‘If You Wouldn’t Eat Your Dog, Why Eat a Pig?’ Asks Holiday Ad Blitz
PETA Challenges Pup-Friendly Birmingham to Practice Kindness to Pigs, Too
For Immediate Release:
December 22, 2016
Contact:
Megan Wiltsie 202-483-7382
Just in time for the holidays, PETA has plastered Birmingham with bus ads that show a family dog’s collar resting on a plate slathered with gravy next to the words “If You Wouldn’t Eat Your Dog, Why Eat a Pig? Go Vegan.” Birmingham is the second most dog-friendly city in the country, thanks to its high number of veterinarians, animal-friendly housing rentals and restaurants, and animal meetup groups—and PETA is challenging residents to extend that same compassion to animals who are killed for food.

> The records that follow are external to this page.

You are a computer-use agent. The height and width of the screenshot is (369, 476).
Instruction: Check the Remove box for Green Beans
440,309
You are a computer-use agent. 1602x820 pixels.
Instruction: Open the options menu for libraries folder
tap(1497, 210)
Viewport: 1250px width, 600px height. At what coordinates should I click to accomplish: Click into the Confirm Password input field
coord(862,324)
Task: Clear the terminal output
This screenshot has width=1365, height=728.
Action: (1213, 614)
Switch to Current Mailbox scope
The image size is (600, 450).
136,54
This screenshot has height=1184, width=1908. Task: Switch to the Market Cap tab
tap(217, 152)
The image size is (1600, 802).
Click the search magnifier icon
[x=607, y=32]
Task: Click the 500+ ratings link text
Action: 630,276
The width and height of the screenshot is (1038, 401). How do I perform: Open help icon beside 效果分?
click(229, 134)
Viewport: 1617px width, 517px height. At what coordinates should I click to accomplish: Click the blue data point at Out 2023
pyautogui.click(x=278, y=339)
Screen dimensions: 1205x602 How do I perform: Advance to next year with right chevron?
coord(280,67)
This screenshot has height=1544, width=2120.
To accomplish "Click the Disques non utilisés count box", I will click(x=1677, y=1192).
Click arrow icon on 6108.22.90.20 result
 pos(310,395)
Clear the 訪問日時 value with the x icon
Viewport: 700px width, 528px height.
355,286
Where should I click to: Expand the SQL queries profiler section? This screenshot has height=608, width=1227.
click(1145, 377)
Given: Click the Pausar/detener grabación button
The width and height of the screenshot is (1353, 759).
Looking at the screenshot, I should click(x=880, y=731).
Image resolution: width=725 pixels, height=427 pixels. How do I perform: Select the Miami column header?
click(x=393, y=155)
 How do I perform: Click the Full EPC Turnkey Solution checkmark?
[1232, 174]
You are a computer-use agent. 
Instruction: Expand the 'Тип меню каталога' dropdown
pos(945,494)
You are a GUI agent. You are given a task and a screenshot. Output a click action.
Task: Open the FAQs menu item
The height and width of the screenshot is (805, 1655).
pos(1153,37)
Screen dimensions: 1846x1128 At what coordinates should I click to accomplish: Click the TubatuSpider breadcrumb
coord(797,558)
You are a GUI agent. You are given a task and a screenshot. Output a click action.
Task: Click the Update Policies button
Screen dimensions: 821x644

The ads have gone up on five buses throughout the city.
“Pigs are just as loving, intelligent, and sensitive as the dogs and cats who share our homes,” says PETA President Ingrid Newkirk. “PETA’s bus ads call on people to extend the holiday spirit of giving to all animals by choosing delicious, cruelty-free vegan meals.”
PETA—whose motto reads, in part, that “animals are not ours to eat”—notes that in the industrialized meat industry, mother pigs are squeezed into narrow metal stalls barely larger than their bodies and kept almost constantly pregnant or nursing. Pigs’ tails are chopped off, their teeth are cut with pliers, and males are castrated—all without any painkillers. At slaughterhouses, they’re hung upside down and bled to death, often while still conscious.